Interesting analysis Bjorn, but these correlative studies are always super lacking. I might argue that the high impact journals have higher retractions because the data are better read and therefore there’s more scrutiny. I’m not going to argue with you about IF. It’s a worthless metric and academic success should be “determined” by citation rate and not the glamourous-ness of the journal you publish in. Impact factor was a solution in the 60’s and 70’s to a problem that can be tackled much more systematically by computer databases. In the old days, it’d be a huge headache to track citation rates for each paper to build a researcher’s true impact. That just isn’t the case these days where citations are closely tracked. For a field that prides itself on making cutting edge discoveries, we sure do like to stay in the stoneage when it comes to how we do our science and determine our impact.

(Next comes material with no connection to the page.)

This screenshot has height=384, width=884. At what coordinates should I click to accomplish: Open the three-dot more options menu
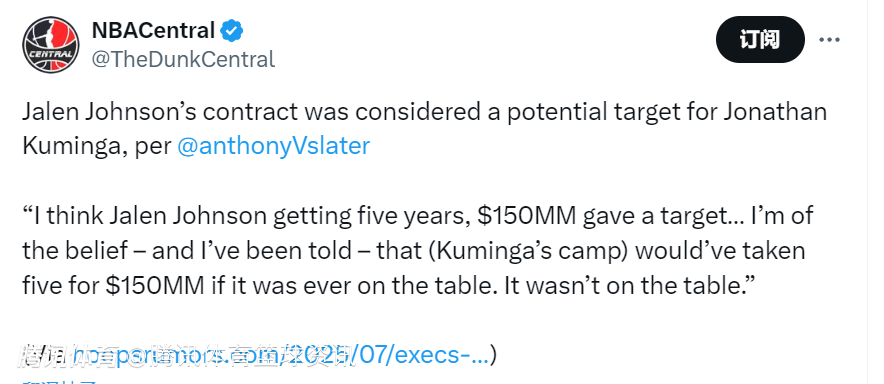coord(829,39)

I agree with basically everything you wrote, Brian. Let me just add that of course, if a journal/article is “better read and therefore there’s more scrutiny”, this should apply even more to citations, as it is much easier to cite than to falsify/reproduce. So any argument I can currently think of which would skew retractions, should skew citations even more. Yet, even though you’d expect citations to be even more correlated than retractions, the opposite seems to be the case, at least with the data I have (see also this post).
Bjorn,
Try the correlation between impact factor of the journal that the articles are published in and the number of citations that an article receives in its first two years after publication. Impact factors are calculated as a two year rate of citation.

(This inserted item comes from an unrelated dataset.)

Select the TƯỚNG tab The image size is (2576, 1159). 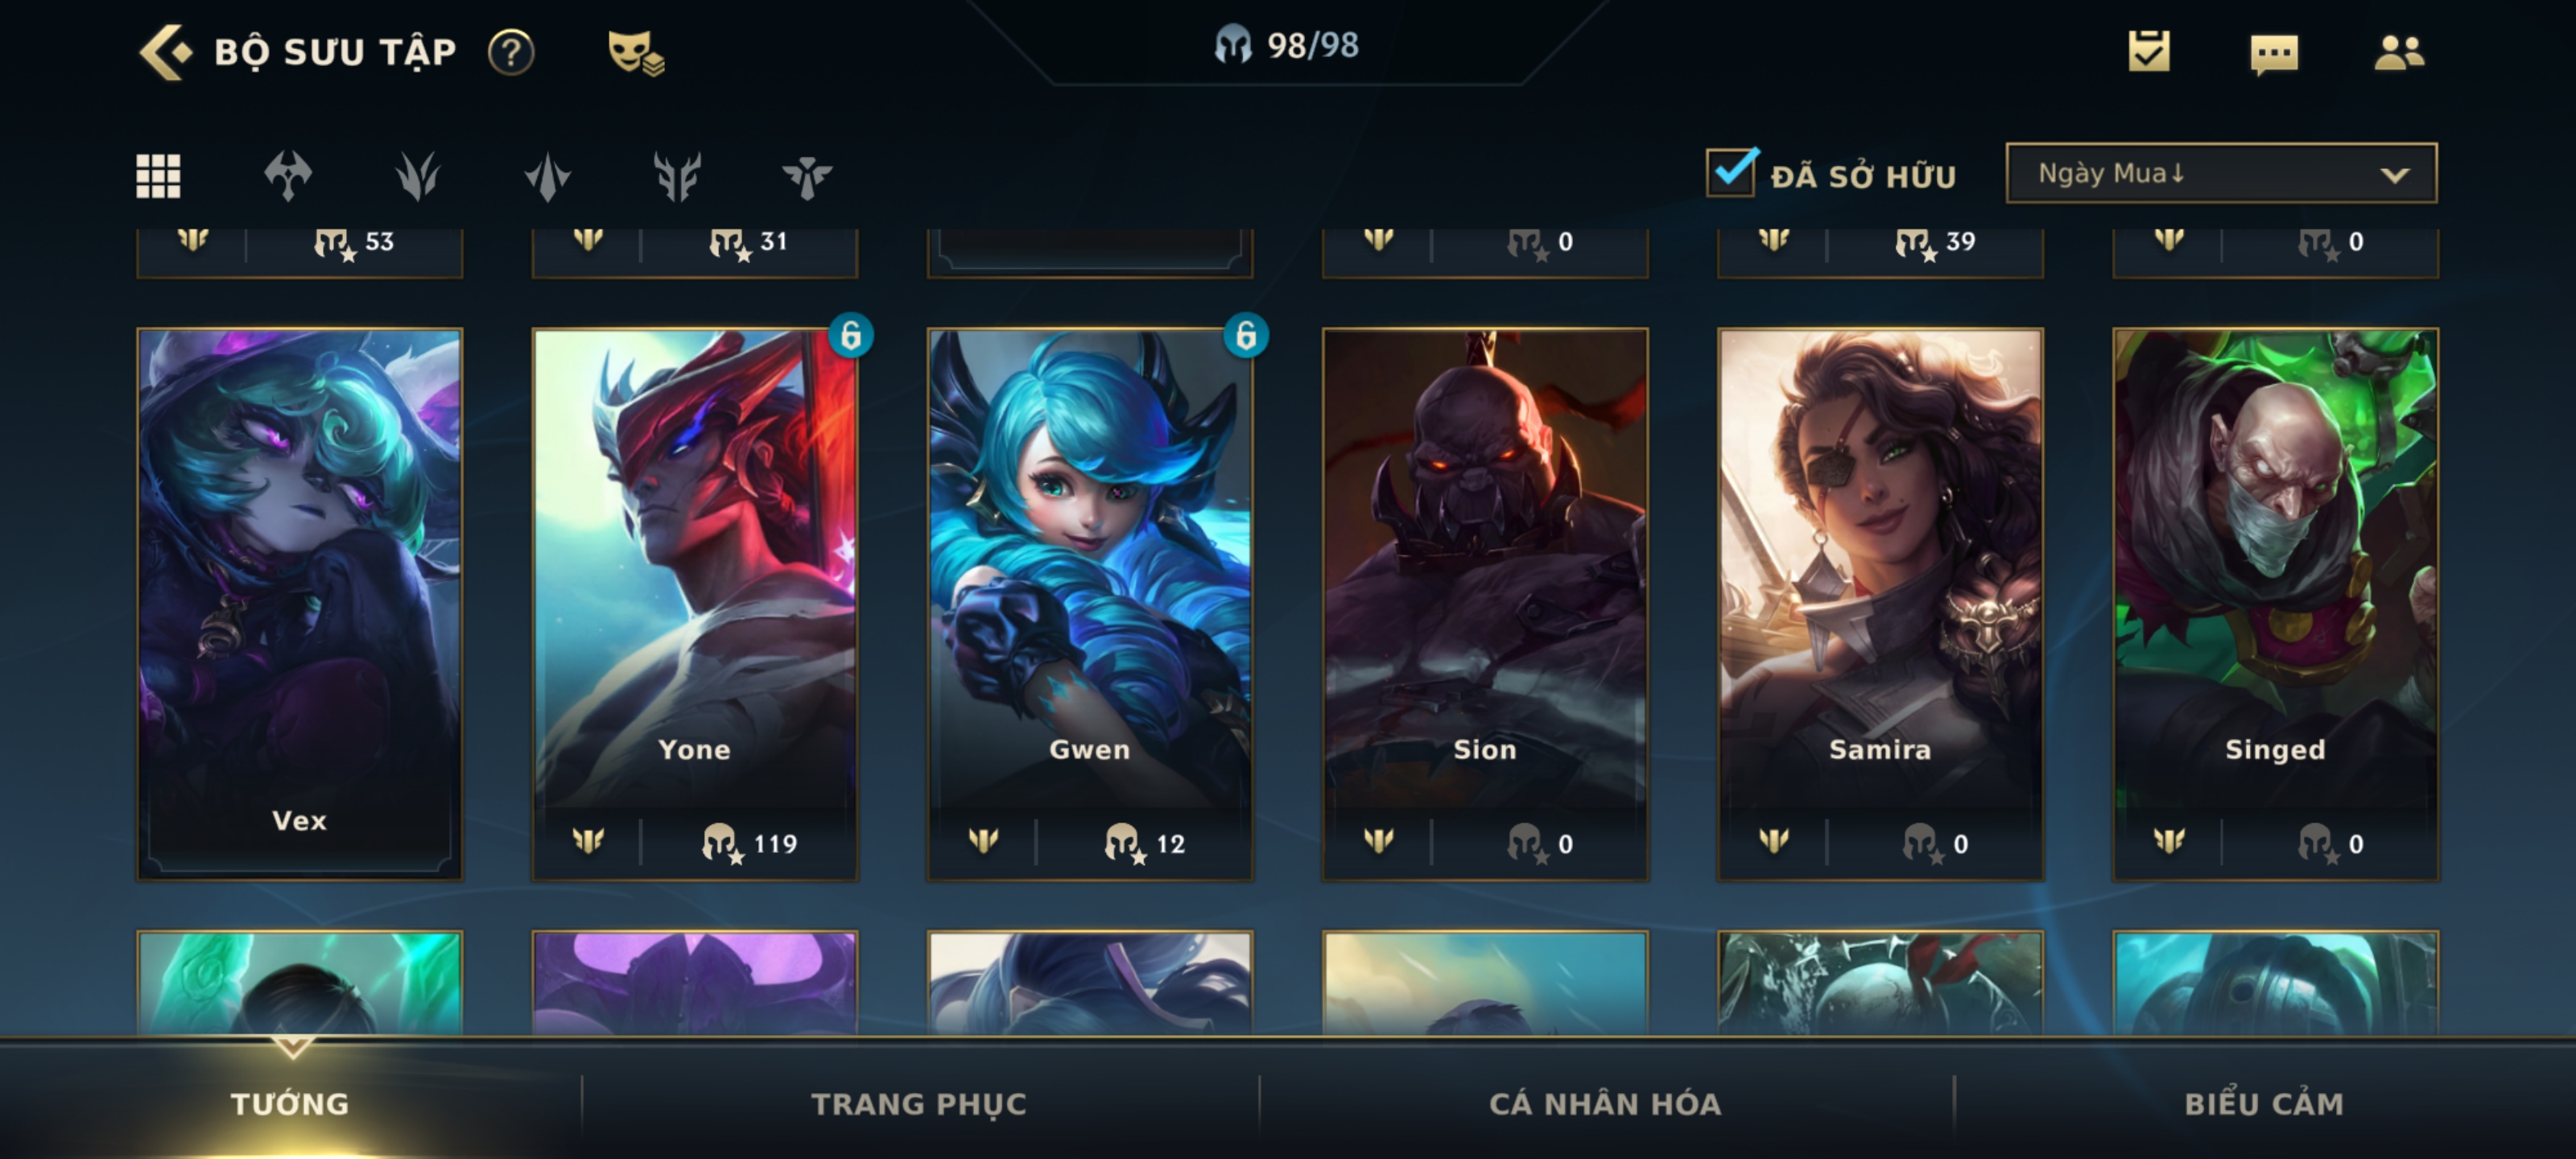point(290,1103)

That may change the r-squared and possibly the slope of your relationships.
Interesting but… you used different datasets in the different analysis. In the “retraction Index” Vs “IF” chart I can see one journal (NEJM, IF ca. 55) that is lost in the “nº citation/ article/ year” chart. Also, you showed data for four journals with IF ca. 35 in the “retraction Index” Vs “IF” chart but only one in the previous chart. Maybe, as you pointed previously, the presence of outliers are skewing the correlations, but what about by using different journals? Finally, nº citations / article / year is a counting variable and “retraction index” is an index, thus different type of data can also give different correlation results, thus is convenient standardize variables previously to the analysis.
What does an Impact factor of 0.409 mean? Is it a good rating? Fair? Above average?